> _TASK ITEM_
Going line by line through the entries below, tally those that hold the string "second". Give only the total.
========
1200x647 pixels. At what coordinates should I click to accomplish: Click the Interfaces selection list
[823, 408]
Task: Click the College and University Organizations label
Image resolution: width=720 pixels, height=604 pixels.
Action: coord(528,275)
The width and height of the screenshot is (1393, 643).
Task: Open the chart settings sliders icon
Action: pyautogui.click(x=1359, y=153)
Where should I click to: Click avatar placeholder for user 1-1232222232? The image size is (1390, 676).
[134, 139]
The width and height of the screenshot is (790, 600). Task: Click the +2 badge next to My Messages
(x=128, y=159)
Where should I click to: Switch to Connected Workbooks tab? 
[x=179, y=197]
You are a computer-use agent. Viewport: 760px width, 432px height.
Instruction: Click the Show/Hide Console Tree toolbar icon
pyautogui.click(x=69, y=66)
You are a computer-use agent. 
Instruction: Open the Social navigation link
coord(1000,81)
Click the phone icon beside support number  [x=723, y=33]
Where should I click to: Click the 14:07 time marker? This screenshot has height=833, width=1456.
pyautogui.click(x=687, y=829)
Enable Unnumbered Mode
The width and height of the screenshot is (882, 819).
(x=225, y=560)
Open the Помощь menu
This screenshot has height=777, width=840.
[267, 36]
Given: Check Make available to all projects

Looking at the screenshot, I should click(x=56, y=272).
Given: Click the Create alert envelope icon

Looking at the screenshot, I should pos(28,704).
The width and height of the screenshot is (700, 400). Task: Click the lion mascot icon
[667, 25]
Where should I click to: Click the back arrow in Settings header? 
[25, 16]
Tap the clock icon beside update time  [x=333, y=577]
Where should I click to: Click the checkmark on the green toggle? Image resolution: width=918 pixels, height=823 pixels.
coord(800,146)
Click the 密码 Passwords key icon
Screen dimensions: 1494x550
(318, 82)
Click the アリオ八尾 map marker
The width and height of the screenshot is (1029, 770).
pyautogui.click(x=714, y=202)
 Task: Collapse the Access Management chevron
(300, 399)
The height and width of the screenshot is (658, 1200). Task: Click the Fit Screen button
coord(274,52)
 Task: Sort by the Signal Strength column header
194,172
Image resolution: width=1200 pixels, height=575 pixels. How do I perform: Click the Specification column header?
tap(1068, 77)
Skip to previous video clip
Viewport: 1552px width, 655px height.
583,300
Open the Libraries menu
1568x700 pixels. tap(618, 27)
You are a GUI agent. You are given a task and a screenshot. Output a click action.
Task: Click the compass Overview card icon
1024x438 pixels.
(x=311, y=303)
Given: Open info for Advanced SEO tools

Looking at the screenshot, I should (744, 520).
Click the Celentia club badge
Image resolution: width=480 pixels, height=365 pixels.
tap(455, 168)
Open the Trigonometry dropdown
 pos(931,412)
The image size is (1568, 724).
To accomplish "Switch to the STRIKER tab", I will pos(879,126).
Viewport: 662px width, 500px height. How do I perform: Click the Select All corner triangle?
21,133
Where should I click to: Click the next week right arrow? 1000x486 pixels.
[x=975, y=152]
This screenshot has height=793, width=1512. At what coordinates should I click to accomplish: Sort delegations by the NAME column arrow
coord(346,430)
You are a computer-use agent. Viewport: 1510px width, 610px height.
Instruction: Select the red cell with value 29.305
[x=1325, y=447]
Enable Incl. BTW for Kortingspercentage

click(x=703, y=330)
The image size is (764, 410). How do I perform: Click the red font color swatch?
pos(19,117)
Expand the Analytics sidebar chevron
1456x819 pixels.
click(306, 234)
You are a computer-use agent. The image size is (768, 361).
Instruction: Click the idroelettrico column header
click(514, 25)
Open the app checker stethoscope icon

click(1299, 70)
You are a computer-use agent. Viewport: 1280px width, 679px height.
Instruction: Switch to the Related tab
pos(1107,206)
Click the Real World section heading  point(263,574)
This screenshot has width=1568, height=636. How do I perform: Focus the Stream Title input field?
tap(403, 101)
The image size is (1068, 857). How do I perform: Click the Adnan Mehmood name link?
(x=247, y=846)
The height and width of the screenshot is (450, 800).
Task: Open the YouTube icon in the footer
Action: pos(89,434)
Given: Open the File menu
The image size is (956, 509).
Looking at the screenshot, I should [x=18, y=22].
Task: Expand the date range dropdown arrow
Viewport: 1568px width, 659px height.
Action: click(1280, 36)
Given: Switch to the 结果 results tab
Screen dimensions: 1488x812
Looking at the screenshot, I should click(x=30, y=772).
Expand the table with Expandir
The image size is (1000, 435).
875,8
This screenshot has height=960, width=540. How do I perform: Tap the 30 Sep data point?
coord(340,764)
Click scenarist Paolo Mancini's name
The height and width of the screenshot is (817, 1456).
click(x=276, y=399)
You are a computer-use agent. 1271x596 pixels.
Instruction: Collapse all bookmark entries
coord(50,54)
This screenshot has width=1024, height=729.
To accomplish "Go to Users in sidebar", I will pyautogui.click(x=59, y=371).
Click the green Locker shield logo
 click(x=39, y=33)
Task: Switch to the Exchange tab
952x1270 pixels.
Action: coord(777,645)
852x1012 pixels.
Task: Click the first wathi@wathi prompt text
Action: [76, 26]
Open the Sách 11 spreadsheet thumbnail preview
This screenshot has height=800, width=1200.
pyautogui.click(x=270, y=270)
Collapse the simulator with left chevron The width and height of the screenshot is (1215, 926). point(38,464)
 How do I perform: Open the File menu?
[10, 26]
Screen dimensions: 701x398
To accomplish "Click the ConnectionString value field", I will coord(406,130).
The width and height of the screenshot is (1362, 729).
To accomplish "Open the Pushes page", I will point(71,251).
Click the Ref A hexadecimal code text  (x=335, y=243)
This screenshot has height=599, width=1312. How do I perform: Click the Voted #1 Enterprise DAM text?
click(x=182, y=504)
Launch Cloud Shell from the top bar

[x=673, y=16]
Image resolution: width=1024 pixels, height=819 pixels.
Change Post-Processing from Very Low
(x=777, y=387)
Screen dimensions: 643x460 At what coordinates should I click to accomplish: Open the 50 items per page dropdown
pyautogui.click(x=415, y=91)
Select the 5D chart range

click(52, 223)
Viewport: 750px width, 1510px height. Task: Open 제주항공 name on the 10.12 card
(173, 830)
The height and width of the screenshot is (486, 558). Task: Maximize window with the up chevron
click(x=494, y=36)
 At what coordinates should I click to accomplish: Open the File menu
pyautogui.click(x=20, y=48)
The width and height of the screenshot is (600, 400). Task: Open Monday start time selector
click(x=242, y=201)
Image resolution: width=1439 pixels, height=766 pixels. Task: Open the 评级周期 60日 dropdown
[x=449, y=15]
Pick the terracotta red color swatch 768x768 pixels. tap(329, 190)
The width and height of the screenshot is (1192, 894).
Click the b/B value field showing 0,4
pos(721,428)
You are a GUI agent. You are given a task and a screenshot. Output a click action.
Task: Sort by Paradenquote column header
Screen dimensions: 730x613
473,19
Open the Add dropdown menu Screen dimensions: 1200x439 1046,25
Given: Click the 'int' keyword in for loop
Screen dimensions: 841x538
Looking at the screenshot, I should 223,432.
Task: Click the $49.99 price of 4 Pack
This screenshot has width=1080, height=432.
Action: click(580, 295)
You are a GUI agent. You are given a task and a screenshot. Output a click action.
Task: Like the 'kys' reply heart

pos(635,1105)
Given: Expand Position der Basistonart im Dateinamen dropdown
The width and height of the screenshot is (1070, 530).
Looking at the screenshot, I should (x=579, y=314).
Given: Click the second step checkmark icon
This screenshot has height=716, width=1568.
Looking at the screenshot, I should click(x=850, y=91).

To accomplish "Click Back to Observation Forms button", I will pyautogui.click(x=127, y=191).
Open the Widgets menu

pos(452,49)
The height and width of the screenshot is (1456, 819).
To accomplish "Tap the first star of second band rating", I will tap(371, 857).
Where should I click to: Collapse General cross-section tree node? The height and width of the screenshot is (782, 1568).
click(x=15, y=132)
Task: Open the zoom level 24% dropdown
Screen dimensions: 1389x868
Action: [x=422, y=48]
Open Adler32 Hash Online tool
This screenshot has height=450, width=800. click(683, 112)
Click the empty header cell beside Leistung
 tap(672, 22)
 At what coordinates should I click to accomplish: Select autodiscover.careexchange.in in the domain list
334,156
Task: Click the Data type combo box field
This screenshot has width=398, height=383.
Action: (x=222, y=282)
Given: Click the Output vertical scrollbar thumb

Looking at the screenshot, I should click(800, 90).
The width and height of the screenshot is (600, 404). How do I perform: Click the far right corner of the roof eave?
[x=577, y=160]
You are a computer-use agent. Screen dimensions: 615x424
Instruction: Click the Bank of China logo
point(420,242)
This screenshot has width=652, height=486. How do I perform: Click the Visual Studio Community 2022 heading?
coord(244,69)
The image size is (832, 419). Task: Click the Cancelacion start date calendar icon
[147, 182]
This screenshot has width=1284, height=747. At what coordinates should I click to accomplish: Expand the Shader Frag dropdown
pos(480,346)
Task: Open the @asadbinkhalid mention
========
> _TASK SOLUTION_
2